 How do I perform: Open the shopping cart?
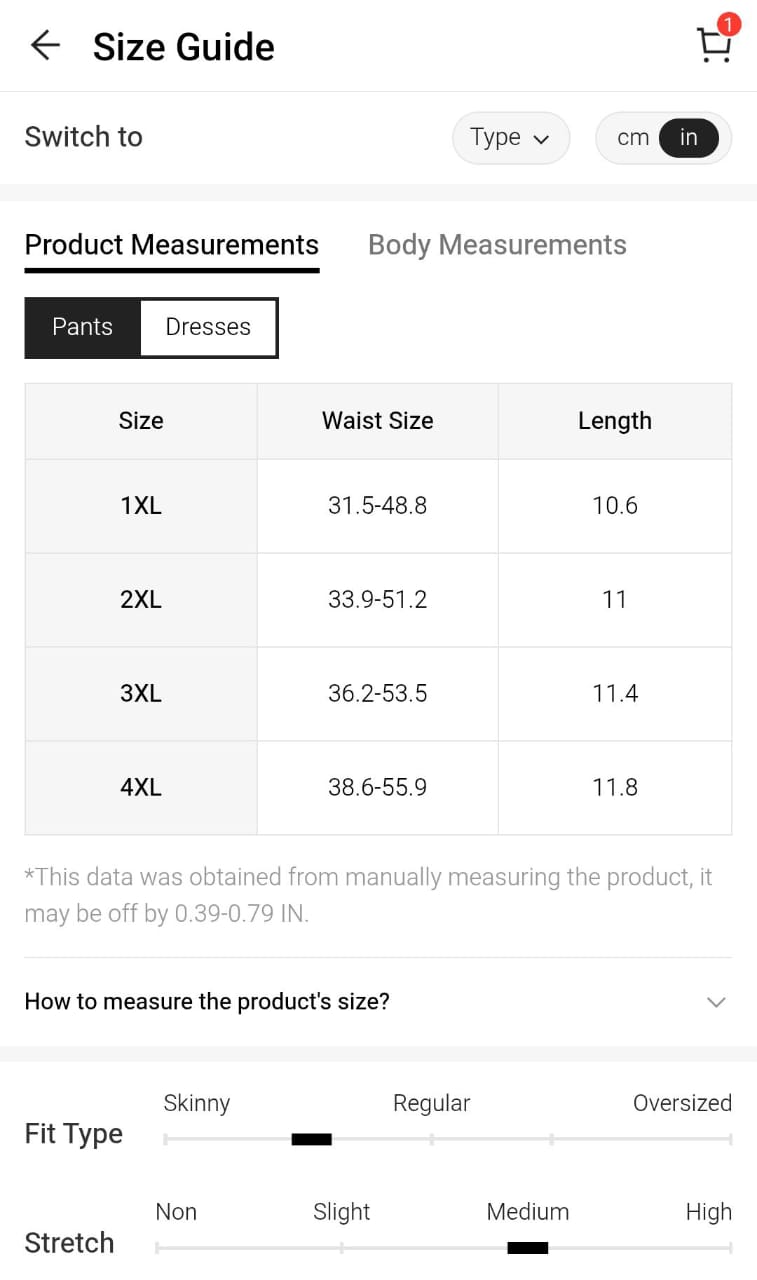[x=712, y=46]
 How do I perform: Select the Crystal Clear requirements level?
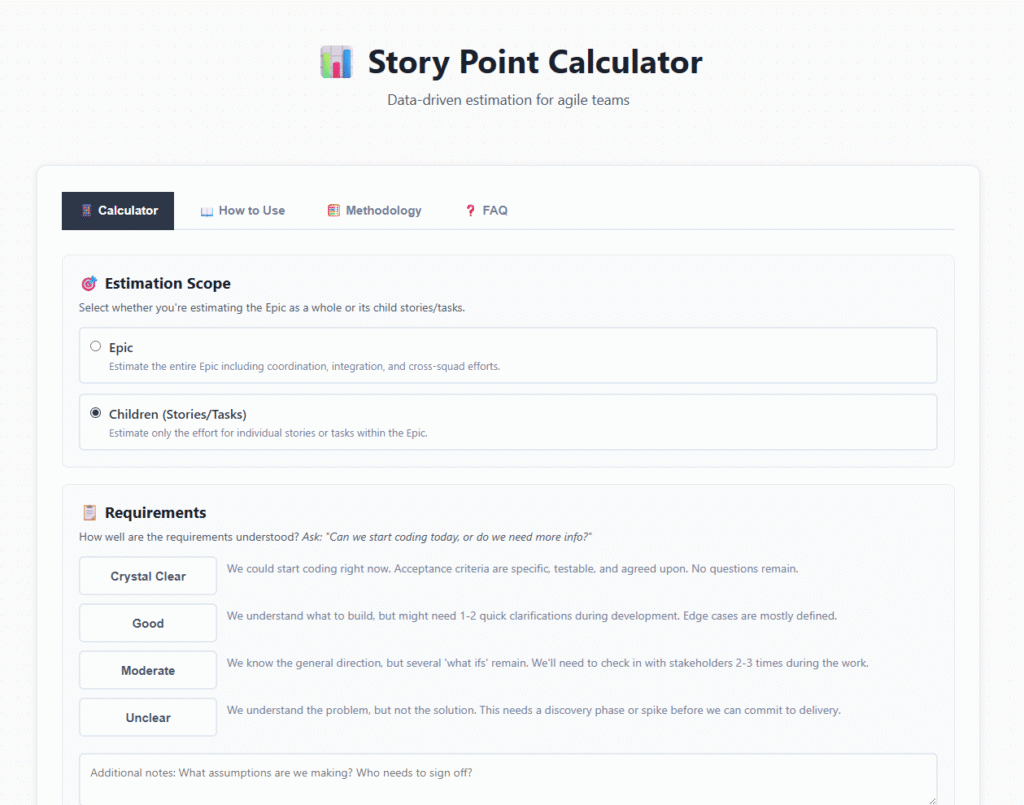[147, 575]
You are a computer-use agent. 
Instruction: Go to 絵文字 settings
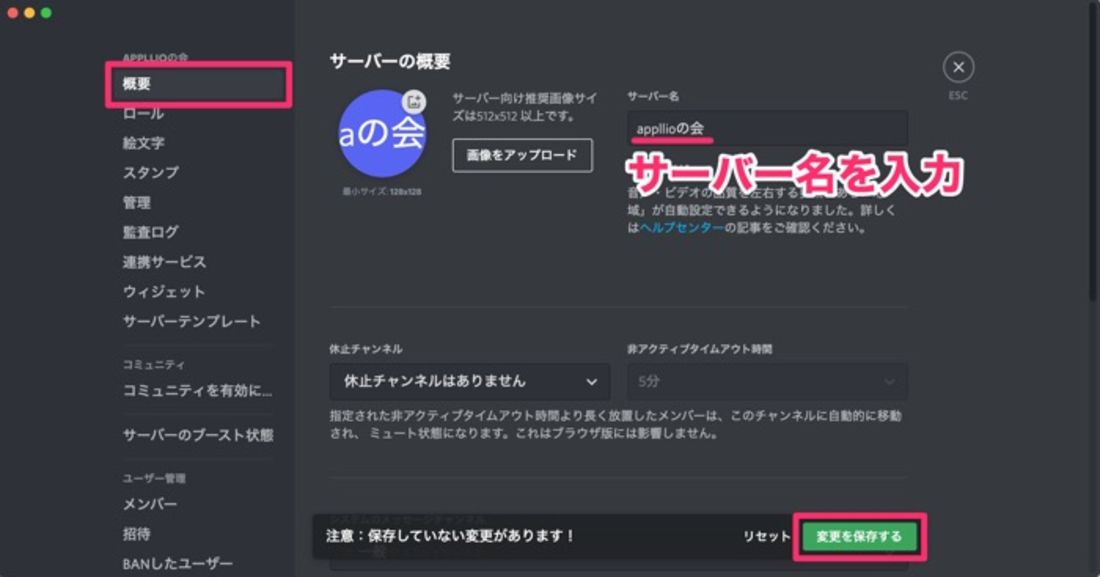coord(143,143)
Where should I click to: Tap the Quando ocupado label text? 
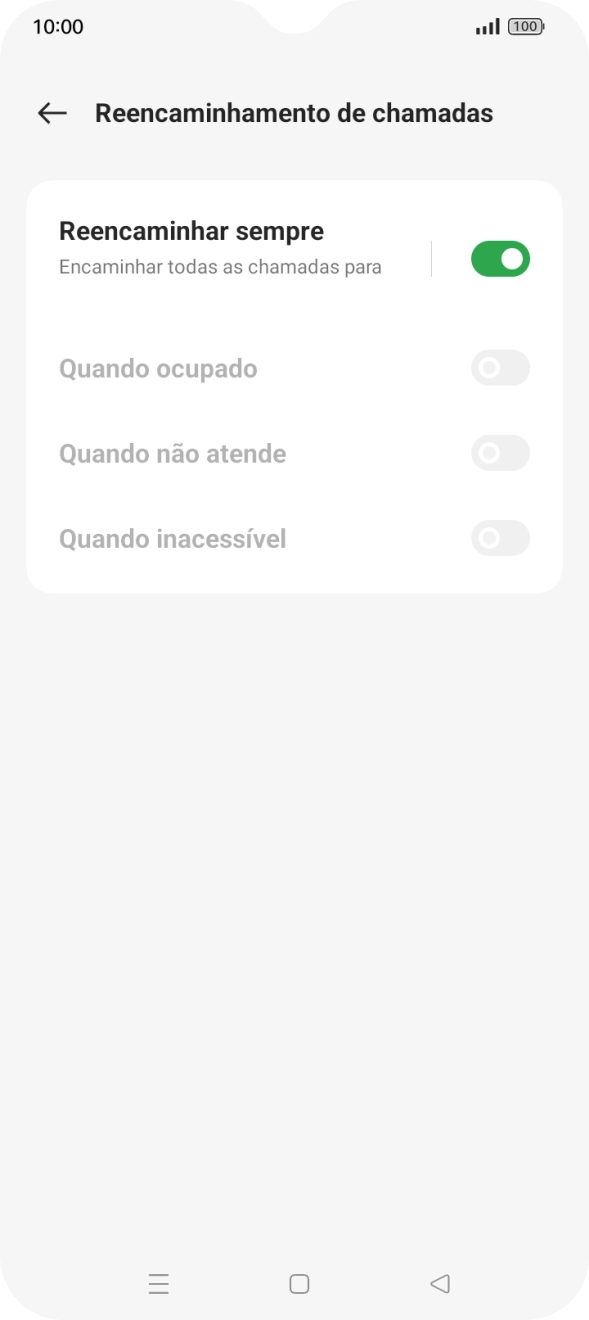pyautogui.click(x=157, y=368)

ACTION ITEM |
Each line from the one holding "How do I perform: Select" through the end of the listing is to be output exactly, both ends included, with no other lines and the pictures left out.

OUTPUT FOR THIS EXERCISE |
 How do I perform: Select the Crystal Clear requirements level?
[147, 575]
You are a computer-use agent. 
Instruction: Go to 絵文字 settings
coord(143,143)
Where should I click to: Tap the Quando ocupado label text? 
pyautogui.click(x=157, y=368)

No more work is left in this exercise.